Dee McCann

No. 32, 41
- Position: Cornerback

Personal information
- Born: April 24, 1983 (age 42) Lucedale, Mississippi, U.S.
- Height: 5 ft 11 in (1.80 m)
- Weight: 198 lb (90 kg)

Career information
- High school: Leakesville (MS) Greene County
- College: West Virginia
- NFL draft: 2006: 6th round, 179th overall pick

Career history
- Detroit Lions (2006); Minnesota Vikings (2007–2008)*; Calgary Stampeders (2009)*;
- * Offseason and/or practice squad member only

= Dee McCann =

American gridiron football player (born 1983)

Alton "Dee" McCann (born April 24, 1983) is an American former professional football cornerback. He was selected by the Detroit Lions in the sixth round of the 2006 NFL draft. He played college football for the West Virginia Mountaineers. McCann was also a member of the Minnesota Vikings and Calgary Stampeders.

==Early life==
McCann attended Greene County High School in Leakesville, Mississippi and was a student and a letterman in football. In football, he was an All-District selection as a running back.

==College career==
Before attending West Virginia University, he attended Jones County Junior College in Ellisville, Mississippi. McCann tallied up 72 tackles, five sacks, and three interceptions in 2003 at Jones, where he earned all-state and all-JUCO honors.

McCann transferred to WVU in 2004, where he played cornerback throughout the season with All-American Pacman Jones. McCann only recorded 21 tackles for the season, but saw his first significant action against Virginia Tech, where he recorded two tackles against the Virginia Tech Hokies. With Pacman Jones out due to injury against Rutgers, McCann started. Against the Scarlet Knights, McCann recorded an interception, fumble recovery, two forced fumbles, and eight tackles. In the Gator Bowl against the Florida State Seminoles, McCann grabbed two interceptions and recorded six tackles.

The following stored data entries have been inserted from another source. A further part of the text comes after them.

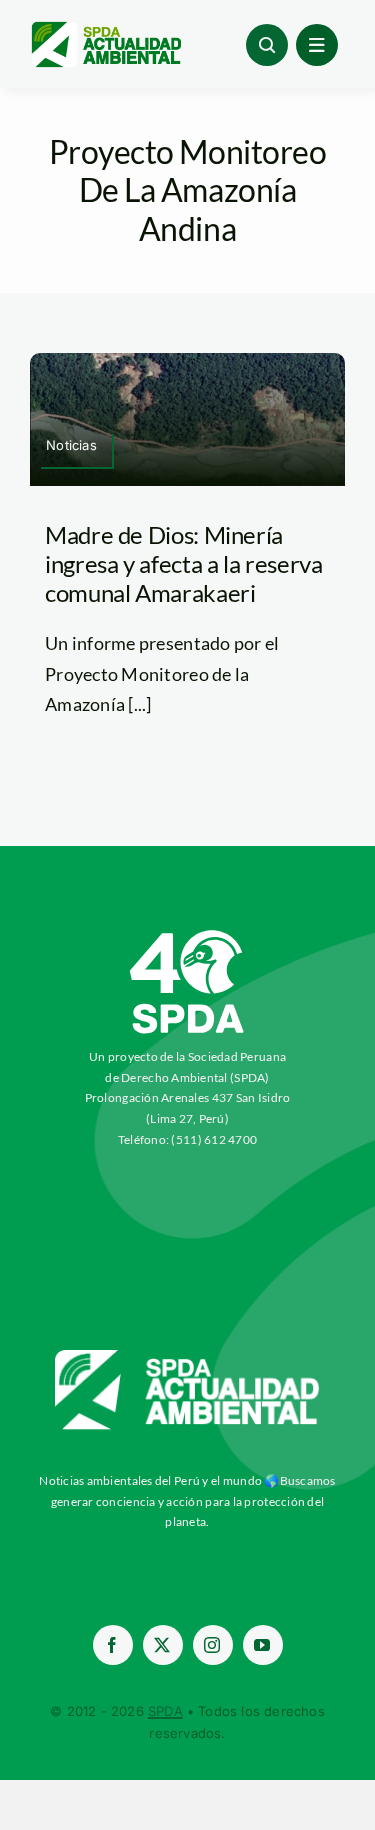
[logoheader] (105, 29)
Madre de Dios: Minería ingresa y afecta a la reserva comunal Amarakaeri (184, 563)
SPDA (165, 1711)
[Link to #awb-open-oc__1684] (317, 45)
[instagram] (213, 1645)
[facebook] (113, 1645)
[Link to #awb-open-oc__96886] (267, 45)
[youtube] (263, 1645)
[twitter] (163, 1645)
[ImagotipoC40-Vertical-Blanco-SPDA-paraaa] (188, 935)
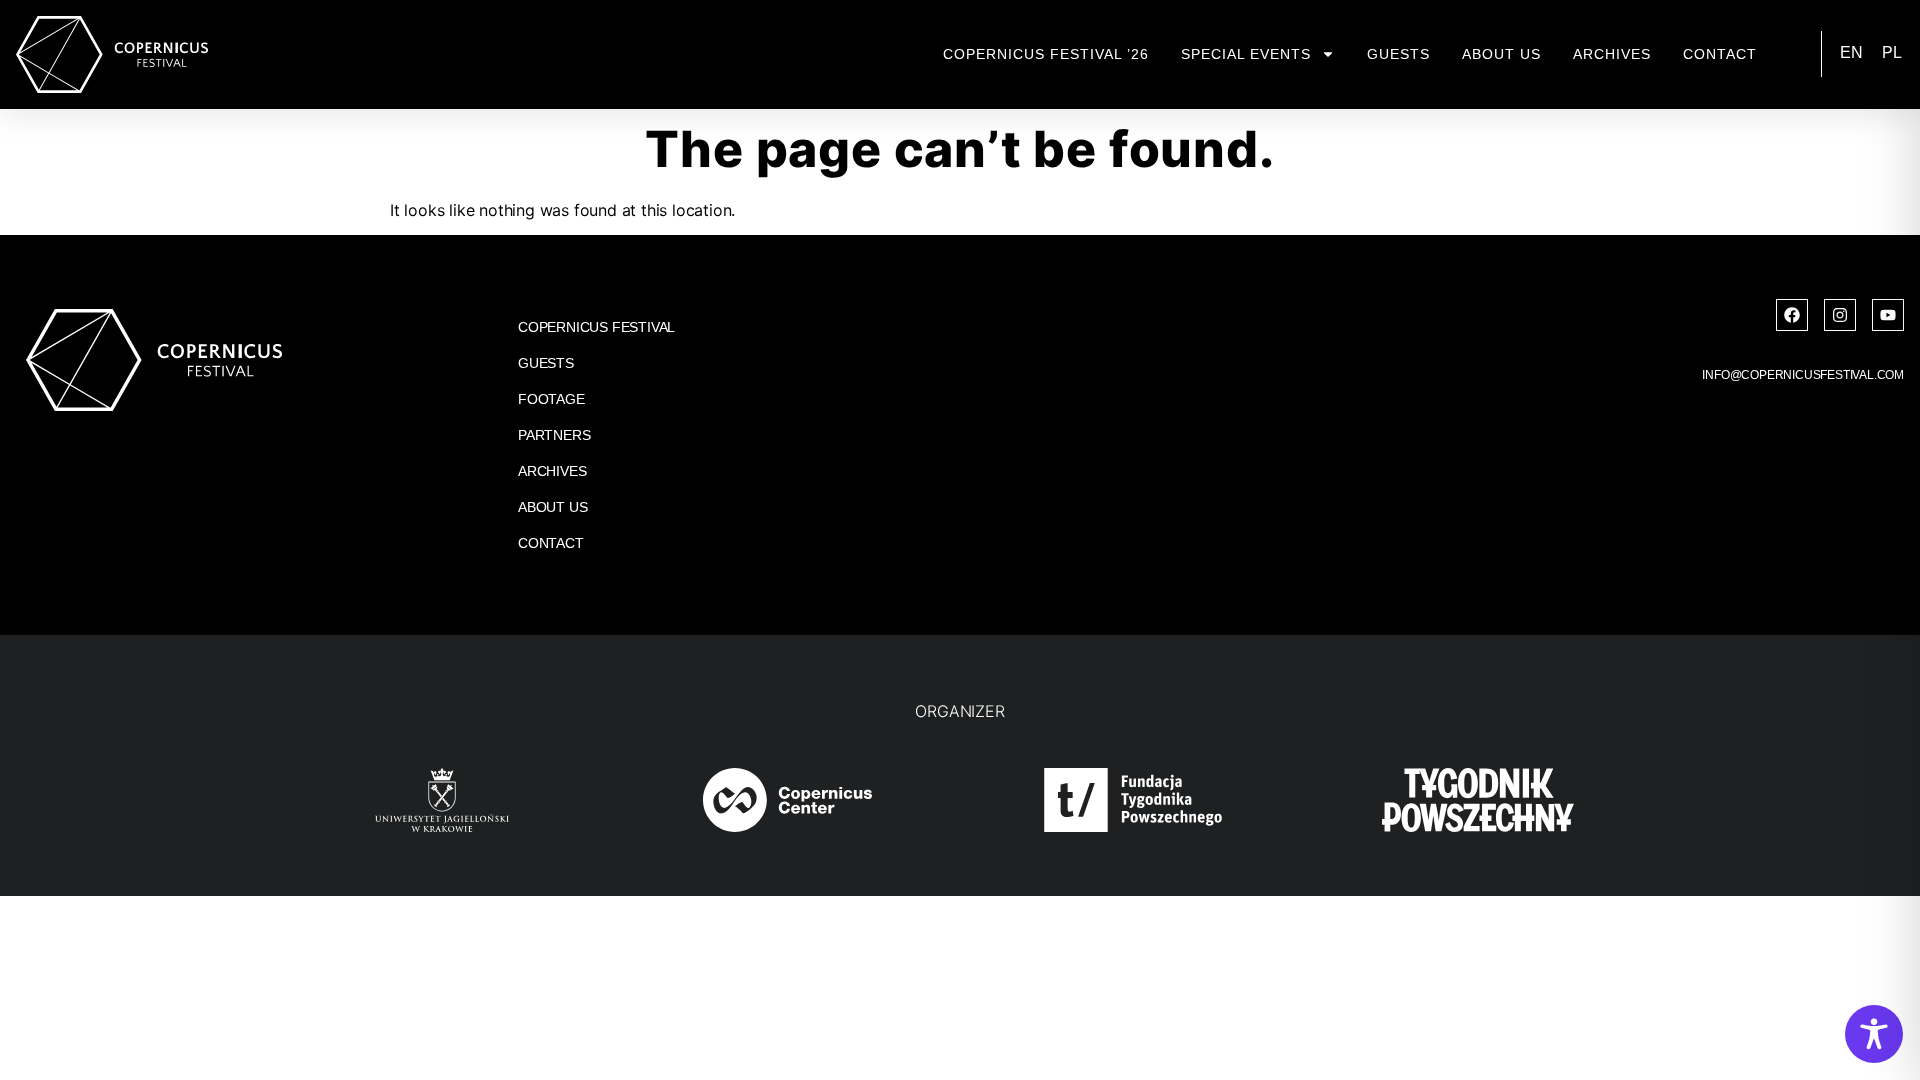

In his senior year of 2005, McCann finally took starting positions with Pacman Jones leaving for the pro draft. McCann ended the season ranked third on the Mountaineers with 64 tackles, two interceptions, and five pass break-ups. Along with safeties Mike Lorello and Jahmile Addae, McCann and the Mountaineers posted an 11–1 record after the 2006 Sugar Bowl win against the Georgia Bulldogs. McCann had an important fumble recovery in the first quarter of the 38–35 win.

==Professional career==

Pre-draft measurables
| Height | Weight | Arm length | Hand span | 40-yard dash | 10-yard split | 20-yard split | 20-yard shuttle | Three-cone drill | Vertical jump | Broad jump |
| 5 ft 11+1⁄4 in (1.81 m) | 197 lb (89 kg) | 29+7⁄8 in (0.76 m) | 8+1⁄2 in (0.22 m) | 4.53 s | 1.59 s | 2.65 s | 4.38 s | 7.35 s | 40.5 in (1.03 m) | 10 ft 2 in (3.10 m) |
All values from NFL Combine

===Detroit Lions===
Dee McCann was selected 179th overall in the sixth round by the Detroit Lions. McCann stayed on their roster until September 2, 2006, when he was released to the practice squad.

===Minnesota Vikings===
In the 2007 Minnesota Vikings preseason, against the Cleveland Browns, McCann record his first stats of his pre-season career: two tackles. On January 6, 2008, following the end of the regular season, McCann was signed to a contract from the practice squad, but was soon released afterwards.

===Calgary Stampeders===
McCann signed with the Calgary Stampeders on May 12, 2009. He was released by the Stampeders on June 23.

==Personal life==
McCann has two cousins who are also football players. Justin Walley is a cornerback for the Indianapolis Colts in the NFL, and Jaden Walley is a wide receiver for the Mississippi State Bulldogs.